- Born: 1829 Neisse, Prussian Silesia
- Died: May 12, 1873 (aged 43–44) Alexandria, Ottoman Egypt
- Other names: Immanuel Oscar Menahem Deutsch
- Occupation: Jewish scholar

= Immanuel Oscar Menahem Deutsch =

German Jewish scholar of Semitic studies

Emanuel Oscar Menahem Deutsch (1829 – 12 May 1873) was a German Jewish scholar of Semitic studies, the Talmud and Middle Eastern studies.

==Biography==
Deutsch was born in Neisse, Prussian Silesia (now Nysa, Poland). His education was begun by an uncle, to whose inspiration he owed his interest in Oriental languages and literature. On reaching his sixteenth year, he began his studies at the University of Berlin, paying special attention to theology and the Talmud. He also mastered the English language and studied English literature.

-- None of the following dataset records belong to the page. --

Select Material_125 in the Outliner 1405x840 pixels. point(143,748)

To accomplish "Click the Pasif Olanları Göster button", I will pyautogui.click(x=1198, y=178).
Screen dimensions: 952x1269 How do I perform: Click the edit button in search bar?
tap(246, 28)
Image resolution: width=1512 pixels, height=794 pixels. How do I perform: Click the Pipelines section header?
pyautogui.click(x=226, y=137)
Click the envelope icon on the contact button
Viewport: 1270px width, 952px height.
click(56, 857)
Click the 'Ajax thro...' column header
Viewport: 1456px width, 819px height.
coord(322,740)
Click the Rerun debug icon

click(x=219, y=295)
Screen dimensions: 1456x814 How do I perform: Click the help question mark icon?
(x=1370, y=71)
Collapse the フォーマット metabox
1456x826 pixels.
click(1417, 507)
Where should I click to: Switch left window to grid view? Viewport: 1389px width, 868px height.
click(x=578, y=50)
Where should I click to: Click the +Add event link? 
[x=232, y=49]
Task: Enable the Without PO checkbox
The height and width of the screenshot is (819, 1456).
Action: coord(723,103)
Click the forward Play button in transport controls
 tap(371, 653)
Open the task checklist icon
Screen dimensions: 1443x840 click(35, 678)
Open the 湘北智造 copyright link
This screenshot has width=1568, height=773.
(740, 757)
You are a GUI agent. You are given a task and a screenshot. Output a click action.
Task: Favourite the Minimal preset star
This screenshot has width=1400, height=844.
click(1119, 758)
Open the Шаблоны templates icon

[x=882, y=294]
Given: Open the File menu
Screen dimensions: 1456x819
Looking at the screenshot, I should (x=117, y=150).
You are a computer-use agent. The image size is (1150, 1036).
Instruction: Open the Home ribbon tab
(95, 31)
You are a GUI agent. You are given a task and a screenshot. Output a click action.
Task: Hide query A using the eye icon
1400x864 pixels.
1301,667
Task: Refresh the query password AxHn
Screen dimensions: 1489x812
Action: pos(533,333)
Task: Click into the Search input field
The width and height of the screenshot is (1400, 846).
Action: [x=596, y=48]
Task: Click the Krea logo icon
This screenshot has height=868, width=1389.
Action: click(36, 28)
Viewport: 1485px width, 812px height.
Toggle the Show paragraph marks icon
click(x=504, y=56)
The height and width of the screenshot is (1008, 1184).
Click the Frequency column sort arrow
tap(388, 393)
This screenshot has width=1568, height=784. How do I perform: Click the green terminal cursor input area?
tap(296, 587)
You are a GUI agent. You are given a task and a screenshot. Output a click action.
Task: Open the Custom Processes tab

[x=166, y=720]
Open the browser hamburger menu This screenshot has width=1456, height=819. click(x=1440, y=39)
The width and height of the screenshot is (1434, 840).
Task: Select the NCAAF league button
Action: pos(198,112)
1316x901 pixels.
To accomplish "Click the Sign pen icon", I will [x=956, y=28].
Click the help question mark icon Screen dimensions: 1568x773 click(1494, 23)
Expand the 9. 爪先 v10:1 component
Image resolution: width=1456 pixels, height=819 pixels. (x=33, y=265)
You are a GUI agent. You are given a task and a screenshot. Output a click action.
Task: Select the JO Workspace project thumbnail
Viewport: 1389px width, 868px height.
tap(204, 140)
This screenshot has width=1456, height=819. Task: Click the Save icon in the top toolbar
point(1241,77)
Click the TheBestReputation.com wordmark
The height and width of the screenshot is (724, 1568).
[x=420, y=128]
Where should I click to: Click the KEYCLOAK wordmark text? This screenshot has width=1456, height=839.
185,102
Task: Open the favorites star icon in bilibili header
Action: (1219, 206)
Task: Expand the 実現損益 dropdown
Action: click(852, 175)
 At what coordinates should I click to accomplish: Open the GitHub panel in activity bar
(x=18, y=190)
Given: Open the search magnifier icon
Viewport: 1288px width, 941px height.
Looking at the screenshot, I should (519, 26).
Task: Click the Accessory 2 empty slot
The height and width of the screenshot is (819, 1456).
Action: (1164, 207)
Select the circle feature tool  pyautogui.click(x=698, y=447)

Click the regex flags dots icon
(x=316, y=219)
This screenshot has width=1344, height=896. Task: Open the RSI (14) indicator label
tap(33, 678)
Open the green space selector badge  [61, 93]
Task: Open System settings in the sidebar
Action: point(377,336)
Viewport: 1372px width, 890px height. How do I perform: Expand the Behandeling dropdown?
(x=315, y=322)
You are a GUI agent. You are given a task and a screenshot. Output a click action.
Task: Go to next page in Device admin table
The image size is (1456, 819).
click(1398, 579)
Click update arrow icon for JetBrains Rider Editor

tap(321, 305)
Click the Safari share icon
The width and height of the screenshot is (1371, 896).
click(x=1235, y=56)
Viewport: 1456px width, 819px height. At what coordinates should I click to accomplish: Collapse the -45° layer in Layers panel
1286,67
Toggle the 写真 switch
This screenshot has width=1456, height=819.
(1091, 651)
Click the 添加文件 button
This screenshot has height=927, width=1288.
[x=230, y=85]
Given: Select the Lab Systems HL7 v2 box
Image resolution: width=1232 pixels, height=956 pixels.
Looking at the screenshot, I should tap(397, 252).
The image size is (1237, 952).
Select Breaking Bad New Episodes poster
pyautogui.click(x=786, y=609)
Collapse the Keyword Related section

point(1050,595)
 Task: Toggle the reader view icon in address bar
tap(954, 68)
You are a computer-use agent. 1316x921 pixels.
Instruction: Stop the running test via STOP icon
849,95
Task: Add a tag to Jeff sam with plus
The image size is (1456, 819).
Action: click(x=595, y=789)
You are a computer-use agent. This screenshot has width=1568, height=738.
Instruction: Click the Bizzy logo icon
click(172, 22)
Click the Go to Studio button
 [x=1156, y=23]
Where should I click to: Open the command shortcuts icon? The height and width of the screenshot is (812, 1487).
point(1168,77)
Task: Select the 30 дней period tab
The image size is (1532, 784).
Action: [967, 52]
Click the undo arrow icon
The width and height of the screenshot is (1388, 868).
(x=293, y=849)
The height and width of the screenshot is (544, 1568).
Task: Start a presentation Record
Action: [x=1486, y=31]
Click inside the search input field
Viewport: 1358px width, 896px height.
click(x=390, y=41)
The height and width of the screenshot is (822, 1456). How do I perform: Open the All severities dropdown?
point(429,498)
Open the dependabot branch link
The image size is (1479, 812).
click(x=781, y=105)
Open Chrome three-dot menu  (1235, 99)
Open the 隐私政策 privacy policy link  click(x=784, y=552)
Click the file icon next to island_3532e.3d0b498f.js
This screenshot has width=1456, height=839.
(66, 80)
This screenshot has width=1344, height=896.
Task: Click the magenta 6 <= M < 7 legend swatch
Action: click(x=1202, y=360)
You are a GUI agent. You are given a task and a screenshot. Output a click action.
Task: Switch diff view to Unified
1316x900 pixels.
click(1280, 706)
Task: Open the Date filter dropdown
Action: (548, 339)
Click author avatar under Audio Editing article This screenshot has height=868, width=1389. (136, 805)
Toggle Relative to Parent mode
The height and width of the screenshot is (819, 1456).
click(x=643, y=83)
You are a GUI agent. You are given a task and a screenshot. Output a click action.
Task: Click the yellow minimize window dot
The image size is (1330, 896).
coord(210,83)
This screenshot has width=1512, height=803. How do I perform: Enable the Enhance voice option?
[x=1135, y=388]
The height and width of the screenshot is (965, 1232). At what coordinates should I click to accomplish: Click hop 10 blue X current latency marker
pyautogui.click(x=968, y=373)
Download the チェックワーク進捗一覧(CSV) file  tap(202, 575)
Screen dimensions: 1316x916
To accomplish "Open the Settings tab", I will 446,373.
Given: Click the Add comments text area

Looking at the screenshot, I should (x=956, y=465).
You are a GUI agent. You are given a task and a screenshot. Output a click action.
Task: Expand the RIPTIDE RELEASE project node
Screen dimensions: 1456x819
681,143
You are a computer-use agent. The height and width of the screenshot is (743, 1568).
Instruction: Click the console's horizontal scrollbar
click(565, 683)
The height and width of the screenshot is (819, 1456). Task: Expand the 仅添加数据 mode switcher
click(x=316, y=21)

In 1855 Deutsch was appointed assistant in the library of the British Museum. He worked intensely on the Talmud and contributed no less than 190 papers to Chambers' Encyclopaedia, as well as essays on the Targum and the Samaritan Pentateuch for Smith's Dictionary of the Bible, essays for John Kitto's Biblical dictionary, and articles in periodicals. The monument of his official work in the British Museum is to be found in the Phoenician Inscriptions, edited by William Sandys Wright Vaux, to whom Deutsch rendered assistance.

In October 1867 his article on The Talmud, published in the Quarterly Review, made him known, creating a great interest in the Talmud in Britain, including admirers such as George Eliot. The article was translated into French, German, Russian, Swedish, Dutch and Danish, and reprinted by the American Jewish Publication Society, Special Series No. 3 (Philadelphia, 1897). Deutsch was an important influence on George Eliot's Jewish characters and their ideas in her last novel Daniel Deronda.

From 1869 to 1870, Deutsch was a special correspondent for The Times during the Ecumenical Council at the Vatican and wrote letters on its deliberations.

He died at Alexandria on 12 May 1873. A collection, Literary Remains, edited by Lady Strangford, was published in 1874, consisting of nineteen papers on such subjects as "The Talmud," "Islam," "Semitic Culture," "Egypt," "Ancient and Modern," "Semitic Languages," "The Targums," "The Samaritan Pentateuch," and "Arabic Poetry."